[Set exercise A]: List the positions in education that the Tribolet profile says she held.
[Set exercise B]: From the Tribolet profile, duplicate word for word the stretch from "Tribolet enjoyed a" through "at Purdue University.".

Document text start

No one in Jean Ann’s family had gone to college when she graduated from high school in 1952. A brief stint working for a bank, made her “miserable,” she recalls, so she accepted a $115 scholarship from Manchester. It was a sizeable sum for the farm girl and, at the time, about a third of a year’s tuition.
Manchester changed Tribolet’s life. She lived with nine other women in the Oakwood Annex, a house across the street from the residence hall on College Avenue. One of her housemates, Jean Hamman ’56 Johnston, became a lifelong friend as did two other classmates, Anita Garman ’56 Dunlavy and Marilyn Ballard ’56x Shinall.
In the classroom, Manchester faculty opened new worlds. After her first course with English Professor Orrel Little, “I took everything she taught,” says Tribolet. Gladdys Muir, founder of the world’s first peace studies program at Manchester, made a strong impression, too. Muir took “a Renaissance approach” to teaching by connecting world history with the arts. Tribolet still reads history for pleasure, a remnant of Muir’s lasting influence.
Tribolet enjoyed a rewarding and varied career in education as a high school teacher, guidance counselor and dean of girls. She has taught or counseled every level from first-graders to graduate students. Along the way, she earned her master’s in personnel and guidance at the University of Colorado and her Ph.D. in guidance and counseling psychology at Purdue University.

Document text end
Listing start

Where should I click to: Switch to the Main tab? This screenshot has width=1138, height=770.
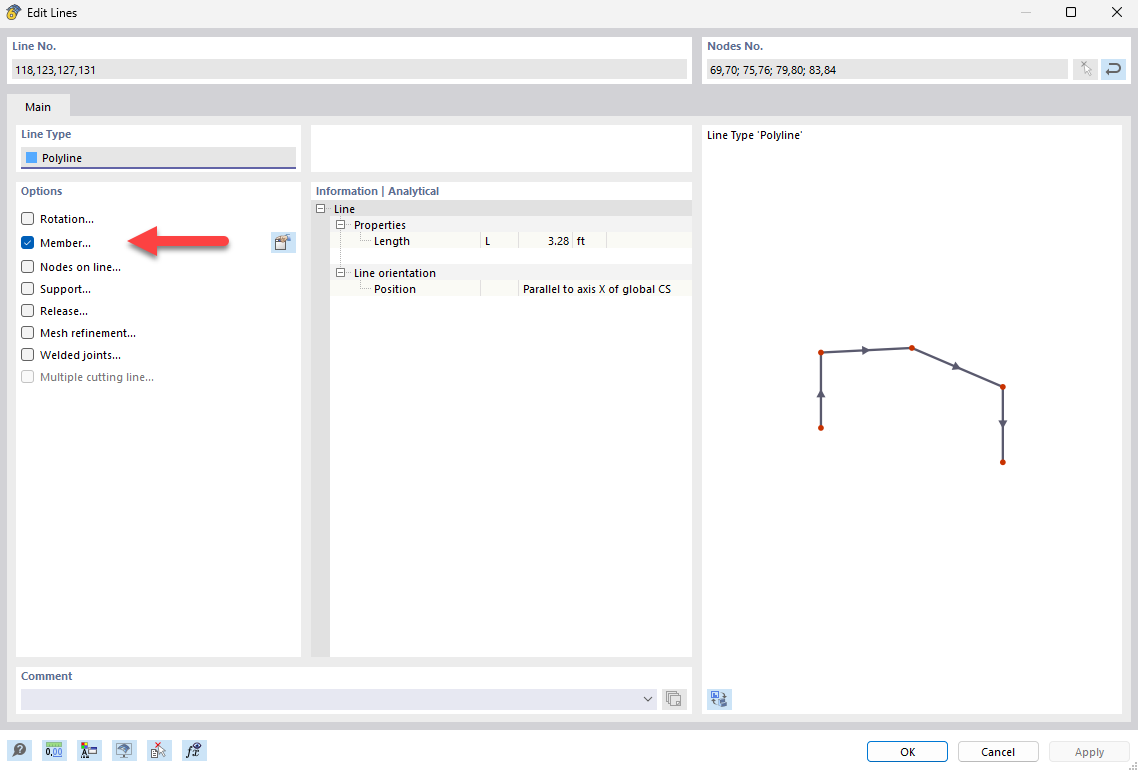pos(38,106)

Listing end
Listing start

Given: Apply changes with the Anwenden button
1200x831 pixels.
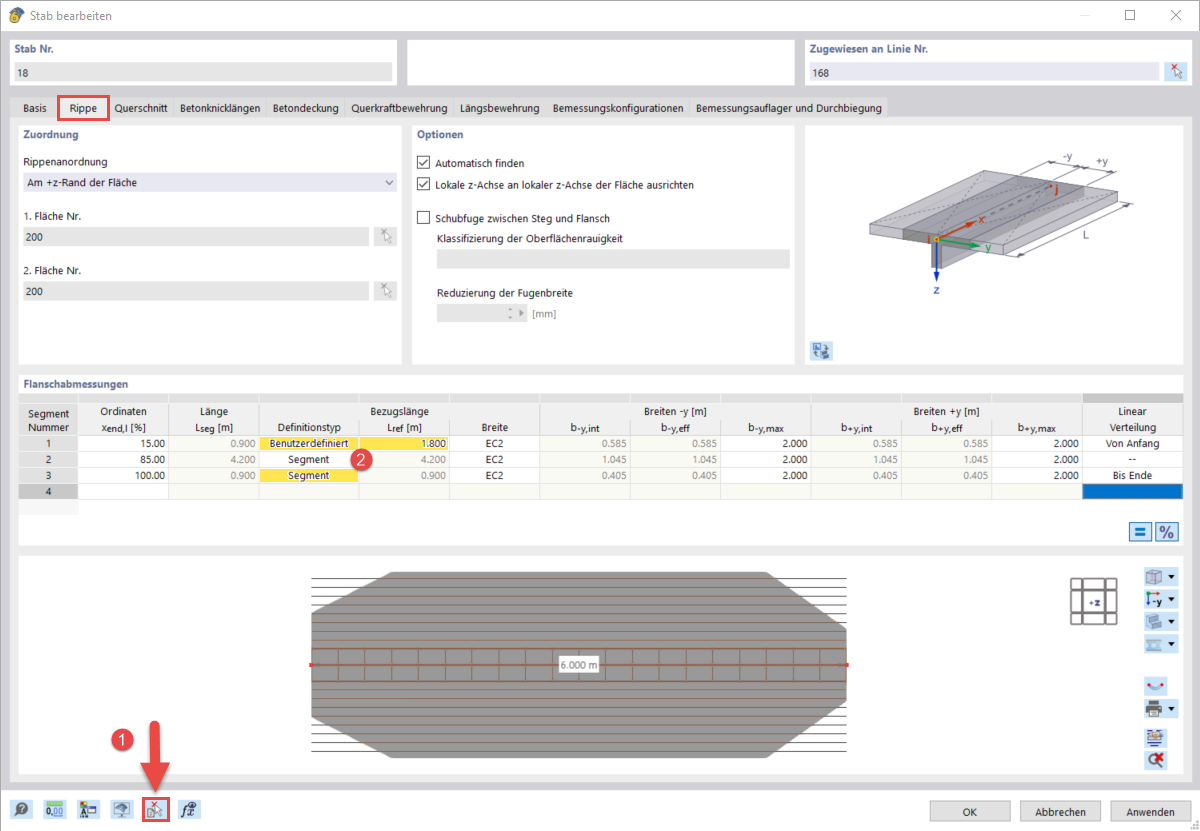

Listing end

[Expected answer A]:
High school teacher
Guidance counselor
Dean of girls

[Expected answer B]:
Tribolet enjoyed a rewarding and varied career in education as a high school teacher, guidance counselor and dean of girls. She has taught or counseled every level from first-graders to graduate students. Along the way, she earned her master’s in personnel and guidance at the University of Colorado and her Ph.D. in guidance and counseling psychology at Purdue University.